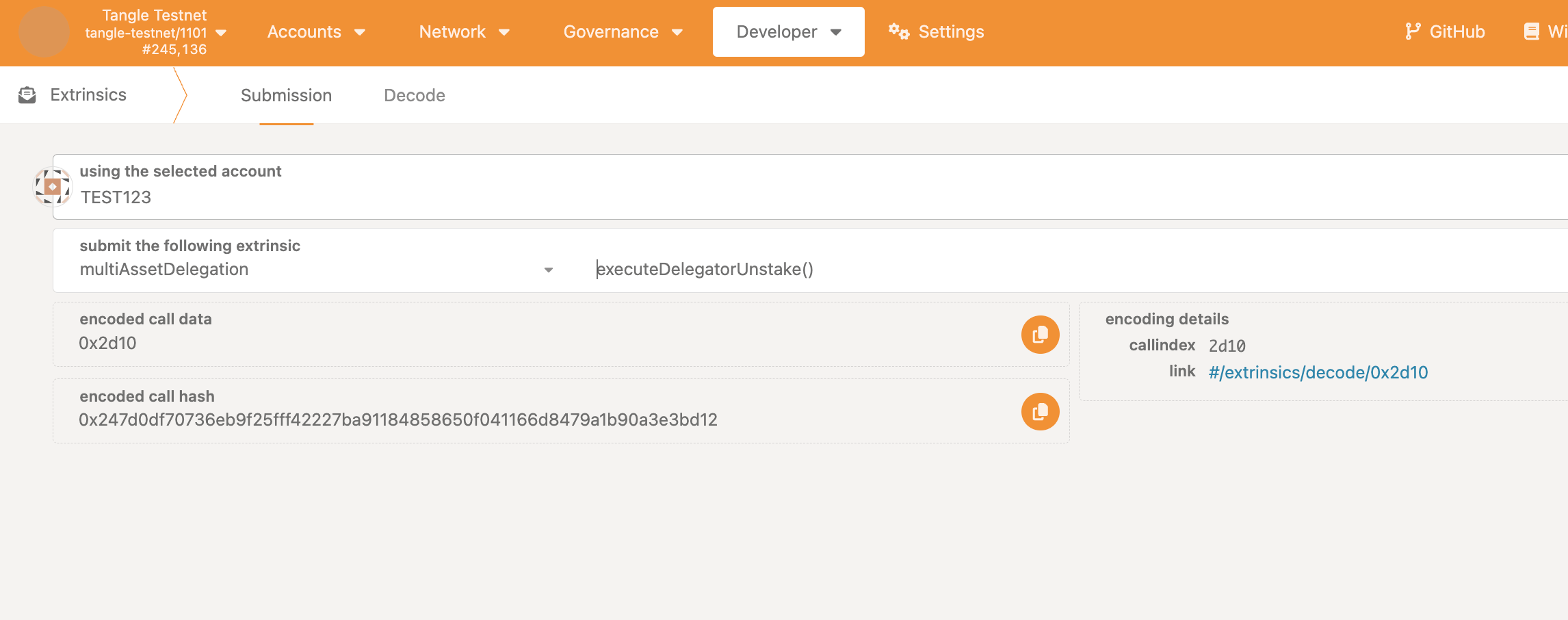Image resolution: width=1568 pixels, height=620 pixels.
Task: Select the Submission tab
Action: 286,95
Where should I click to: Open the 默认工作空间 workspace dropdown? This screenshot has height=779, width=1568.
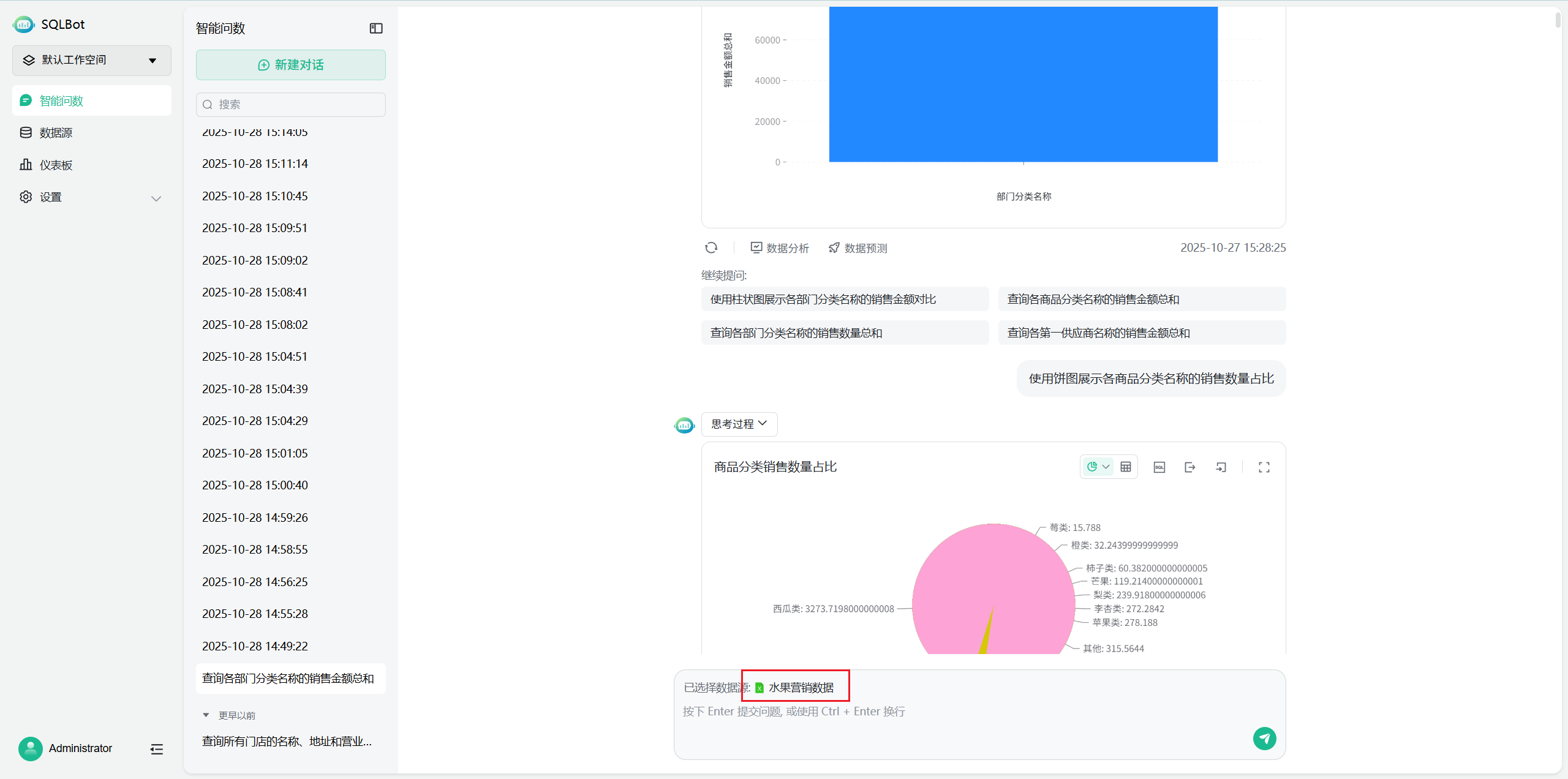point(92,60)
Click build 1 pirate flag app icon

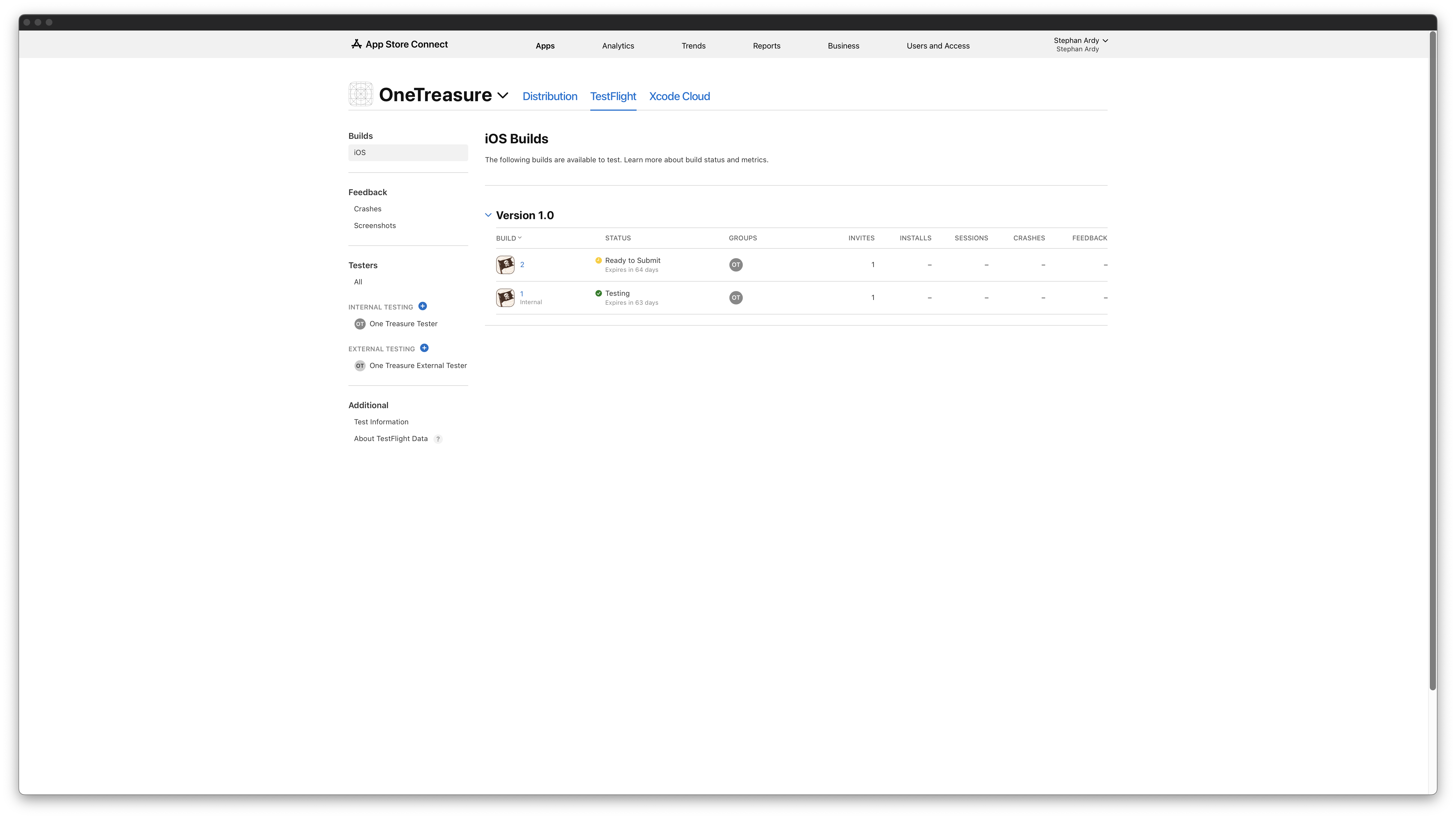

▶ _Required work_
Skip every picture and retype only the lines from the line with "Where should I" through the last line of the listing, both ends included, exactly as they appear.

▶ _Response_
Where should I click to: Open the 默认工作空间 workspace dropdown? This screenshot has height=779, width=1568.
point(92,60)
Click build 1 pirate flag app icon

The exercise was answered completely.